There are two problems with the given example:
- It's simple enough that control flow doesn't need the exception. That won't always be the case, however, and I'll come back to that in a moment.
Constraint_Error
is a spectacularly bad exception to raise, to detect a string length error. The standard exceptions Program_Error
, Constraint_Error
, Storage_Error
ought to be reserved for programming error conditions, and in most circumstances ought to bring down the executable before it can do any damage, with enough debugging information (a stack traceback at the very least) to let you find the mistake and guarantee it never happens again.
It's remarkably satisfying to get a Constraint_Error
pointing spookily close to your mistake, instead of whatever undefined behaviour happens much later on... (It's useful to learn how to turn on stack tracebacks, which aren't generally on by default).
Instead, you probably want to define your own String_Size_Error
exception, raise that and handle it.
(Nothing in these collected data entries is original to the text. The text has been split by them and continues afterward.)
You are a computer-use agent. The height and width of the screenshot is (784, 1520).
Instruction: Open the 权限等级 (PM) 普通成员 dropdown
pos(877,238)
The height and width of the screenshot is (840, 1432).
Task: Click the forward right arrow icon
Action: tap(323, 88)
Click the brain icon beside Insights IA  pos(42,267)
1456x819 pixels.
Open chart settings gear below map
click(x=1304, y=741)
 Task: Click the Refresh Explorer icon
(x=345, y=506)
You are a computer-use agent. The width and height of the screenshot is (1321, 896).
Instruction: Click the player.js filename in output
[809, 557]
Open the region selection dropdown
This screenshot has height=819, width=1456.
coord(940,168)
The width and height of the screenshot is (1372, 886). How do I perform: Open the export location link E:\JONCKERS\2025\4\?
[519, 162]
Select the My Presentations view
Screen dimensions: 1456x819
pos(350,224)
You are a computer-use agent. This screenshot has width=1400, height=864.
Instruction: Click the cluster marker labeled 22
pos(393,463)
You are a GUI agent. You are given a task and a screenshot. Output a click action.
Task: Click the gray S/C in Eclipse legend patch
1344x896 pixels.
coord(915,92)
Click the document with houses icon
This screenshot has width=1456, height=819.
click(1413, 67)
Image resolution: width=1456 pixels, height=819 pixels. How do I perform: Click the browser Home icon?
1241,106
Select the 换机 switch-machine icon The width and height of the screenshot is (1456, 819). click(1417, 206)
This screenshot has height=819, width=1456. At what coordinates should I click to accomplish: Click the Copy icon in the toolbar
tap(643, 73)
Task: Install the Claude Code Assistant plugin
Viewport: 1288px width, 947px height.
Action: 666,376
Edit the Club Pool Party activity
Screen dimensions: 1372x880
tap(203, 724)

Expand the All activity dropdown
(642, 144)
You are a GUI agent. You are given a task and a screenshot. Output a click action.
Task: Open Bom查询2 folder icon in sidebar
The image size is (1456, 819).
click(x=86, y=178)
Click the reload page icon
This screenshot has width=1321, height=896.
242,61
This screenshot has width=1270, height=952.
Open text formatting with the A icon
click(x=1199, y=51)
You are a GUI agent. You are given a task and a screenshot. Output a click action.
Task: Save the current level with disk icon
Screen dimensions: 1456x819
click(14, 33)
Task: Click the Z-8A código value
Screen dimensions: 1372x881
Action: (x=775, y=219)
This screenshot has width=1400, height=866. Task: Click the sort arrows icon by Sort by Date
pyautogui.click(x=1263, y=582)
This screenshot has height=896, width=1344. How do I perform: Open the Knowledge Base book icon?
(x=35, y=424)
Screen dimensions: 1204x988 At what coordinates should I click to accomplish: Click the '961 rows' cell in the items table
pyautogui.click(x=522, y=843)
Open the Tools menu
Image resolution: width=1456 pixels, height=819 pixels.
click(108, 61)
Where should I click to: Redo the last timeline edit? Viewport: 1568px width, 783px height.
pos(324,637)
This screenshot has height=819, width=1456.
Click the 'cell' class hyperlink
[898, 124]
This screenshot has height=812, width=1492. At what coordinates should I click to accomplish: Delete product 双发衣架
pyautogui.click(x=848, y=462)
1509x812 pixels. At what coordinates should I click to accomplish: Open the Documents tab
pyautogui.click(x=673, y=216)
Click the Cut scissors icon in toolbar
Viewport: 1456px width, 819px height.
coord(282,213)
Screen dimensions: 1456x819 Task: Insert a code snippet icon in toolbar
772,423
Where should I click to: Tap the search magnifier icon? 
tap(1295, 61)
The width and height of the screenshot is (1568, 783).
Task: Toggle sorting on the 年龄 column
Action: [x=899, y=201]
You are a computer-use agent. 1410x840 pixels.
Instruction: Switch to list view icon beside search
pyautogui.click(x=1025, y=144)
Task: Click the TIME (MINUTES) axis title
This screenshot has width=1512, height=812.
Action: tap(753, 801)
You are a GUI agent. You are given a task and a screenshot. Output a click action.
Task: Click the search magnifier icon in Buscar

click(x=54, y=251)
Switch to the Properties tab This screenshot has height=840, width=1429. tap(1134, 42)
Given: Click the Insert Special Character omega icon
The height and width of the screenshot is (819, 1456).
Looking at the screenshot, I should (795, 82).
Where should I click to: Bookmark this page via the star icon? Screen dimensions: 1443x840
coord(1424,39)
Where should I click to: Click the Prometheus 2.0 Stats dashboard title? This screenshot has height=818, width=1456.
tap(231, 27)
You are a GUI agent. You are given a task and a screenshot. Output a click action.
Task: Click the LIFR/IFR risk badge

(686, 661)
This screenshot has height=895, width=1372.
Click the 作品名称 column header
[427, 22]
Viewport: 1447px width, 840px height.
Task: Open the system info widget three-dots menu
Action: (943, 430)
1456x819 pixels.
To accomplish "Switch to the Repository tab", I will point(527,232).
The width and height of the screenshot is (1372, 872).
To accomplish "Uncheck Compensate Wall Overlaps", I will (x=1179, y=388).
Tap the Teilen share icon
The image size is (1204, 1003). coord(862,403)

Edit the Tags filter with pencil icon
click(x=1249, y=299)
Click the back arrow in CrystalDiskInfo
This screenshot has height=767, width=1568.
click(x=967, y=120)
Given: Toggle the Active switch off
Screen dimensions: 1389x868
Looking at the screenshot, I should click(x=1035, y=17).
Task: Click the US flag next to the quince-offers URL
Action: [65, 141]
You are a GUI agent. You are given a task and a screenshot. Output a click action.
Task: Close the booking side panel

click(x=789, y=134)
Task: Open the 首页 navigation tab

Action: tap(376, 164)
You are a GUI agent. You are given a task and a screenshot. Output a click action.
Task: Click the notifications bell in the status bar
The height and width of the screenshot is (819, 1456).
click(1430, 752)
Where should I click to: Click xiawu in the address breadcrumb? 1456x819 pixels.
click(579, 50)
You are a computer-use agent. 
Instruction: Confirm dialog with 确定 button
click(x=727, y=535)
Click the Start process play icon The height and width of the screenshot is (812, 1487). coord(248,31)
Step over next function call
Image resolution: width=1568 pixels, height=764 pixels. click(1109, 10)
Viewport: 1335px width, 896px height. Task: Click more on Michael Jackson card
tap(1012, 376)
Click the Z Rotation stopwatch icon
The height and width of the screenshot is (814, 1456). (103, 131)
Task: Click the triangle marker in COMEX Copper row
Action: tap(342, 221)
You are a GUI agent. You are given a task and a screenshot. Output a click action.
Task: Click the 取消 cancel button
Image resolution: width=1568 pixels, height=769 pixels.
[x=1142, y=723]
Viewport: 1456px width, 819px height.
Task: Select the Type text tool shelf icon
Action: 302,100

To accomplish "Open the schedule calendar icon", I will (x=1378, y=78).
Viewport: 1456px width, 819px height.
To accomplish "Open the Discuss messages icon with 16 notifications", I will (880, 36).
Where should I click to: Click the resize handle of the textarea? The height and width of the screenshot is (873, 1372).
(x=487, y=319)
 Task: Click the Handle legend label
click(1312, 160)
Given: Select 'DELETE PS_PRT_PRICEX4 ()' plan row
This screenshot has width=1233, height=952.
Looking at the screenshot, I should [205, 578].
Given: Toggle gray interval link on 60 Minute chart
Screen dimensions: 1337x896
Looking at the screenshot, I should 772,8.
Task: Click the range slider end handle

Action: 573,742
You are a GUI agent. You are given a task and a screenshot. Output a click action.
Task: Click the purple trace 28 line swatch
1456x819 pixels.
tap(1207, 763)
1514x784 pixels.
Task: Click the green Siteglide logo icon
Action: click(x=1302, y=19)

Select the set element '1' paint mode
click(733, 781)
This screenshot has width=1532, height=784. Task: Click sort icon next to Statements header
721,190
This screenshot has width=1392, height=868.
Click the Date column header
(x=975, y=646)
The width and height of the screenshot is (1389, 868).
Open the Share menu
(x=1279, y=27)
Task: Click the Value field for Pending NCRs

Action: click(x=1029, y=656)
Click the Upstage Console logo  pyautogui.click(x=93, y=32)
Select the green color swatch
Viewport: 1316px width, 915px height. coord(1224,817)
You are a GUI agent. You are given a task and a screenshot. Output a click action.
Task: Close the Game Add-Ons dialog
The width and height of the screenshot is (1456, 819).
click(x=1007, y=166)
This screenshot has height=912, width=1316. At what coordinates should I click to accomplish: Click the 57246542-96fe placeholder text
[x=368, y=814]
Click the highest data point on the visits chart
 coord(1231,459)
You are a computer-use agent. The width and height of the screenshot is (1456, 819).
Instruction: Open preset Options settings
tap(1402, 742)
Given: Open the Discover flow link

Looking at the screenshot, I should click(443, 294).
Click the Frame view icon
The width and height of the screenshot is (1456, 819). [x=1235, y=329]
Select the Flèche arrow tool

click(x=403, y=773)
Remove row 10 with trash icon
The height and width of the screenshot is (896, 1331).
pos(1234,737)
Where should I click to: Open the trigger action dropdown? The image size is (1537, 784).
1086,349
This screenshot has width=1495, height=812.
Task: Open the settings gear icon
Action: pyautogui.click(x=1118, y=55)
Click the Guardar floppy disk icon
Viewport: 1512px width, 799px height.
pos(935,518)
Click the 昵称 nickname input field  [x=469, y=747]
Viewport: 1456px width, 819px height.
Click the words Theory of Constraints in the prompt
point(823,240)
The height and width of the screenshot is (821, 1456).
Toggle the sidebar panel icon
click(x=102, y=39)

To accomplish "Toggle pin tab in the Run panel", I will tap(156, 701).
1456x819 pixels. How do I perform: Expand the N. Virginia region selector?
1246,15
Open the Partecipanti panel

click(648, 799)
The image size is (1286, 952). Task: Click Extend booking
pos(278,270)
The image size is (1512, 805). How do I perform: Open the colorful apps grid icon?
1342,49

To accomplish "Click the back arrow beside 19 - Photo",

Then, anything else in your unshown code that raises Constraint_Error
will be properly debugged instead of silently generating a faulty Chars_Ptr
.
For a valid use case for raising exceptions, consider a circuit simulator such as SPICE (or a CFD simulator for gas flow, etc). These tools, even when working properly, are prone to failures thanks to numerical problems that happen in matrix computations. (Two terms cancel, producing zero +/- rounding error, which causes infeasibly large numbers or divide-by-zero later on). It's often an iterative approximation, where the error should reduce in each step until it's an acceptably low value. But if a failure occurs, the error term will start growing...
Typically the simulation happens step by step, where each step is a sufficiently small time step, maybe 1 us or 1 ns. The main loop requests a step, and this request is passed to thousands of agents in the simulation representing components in a circuit, or triangles in a CFD mesh.
Any one of those agents may fail to compute a solution, and the cleanest way to handle a failure is to raise an exception, maybe Convergence_Error
. There may be thousands of possible points where an exception can be raised.
Testing thousands of return codes would get ugly fast. But with exceptions, the main loop only needs one handler, which takes some corrective action such as reducing the simulation step size and running the step again.
Sanitizing user text input in a browser may be another good use case, closer to the example code.
One word on the runtime cost of exceptions : the Gnat compiler and its RTS supports a "Zero Cost Exception" (ZCX) model - at least for some targets. There's a larger penalty when an exception is raised, as a tradeoff against eliminating the penalty in the normal case. If the penalty matters to you, refer to the documentation to see if it's worthwhile 9or even possible) in your case.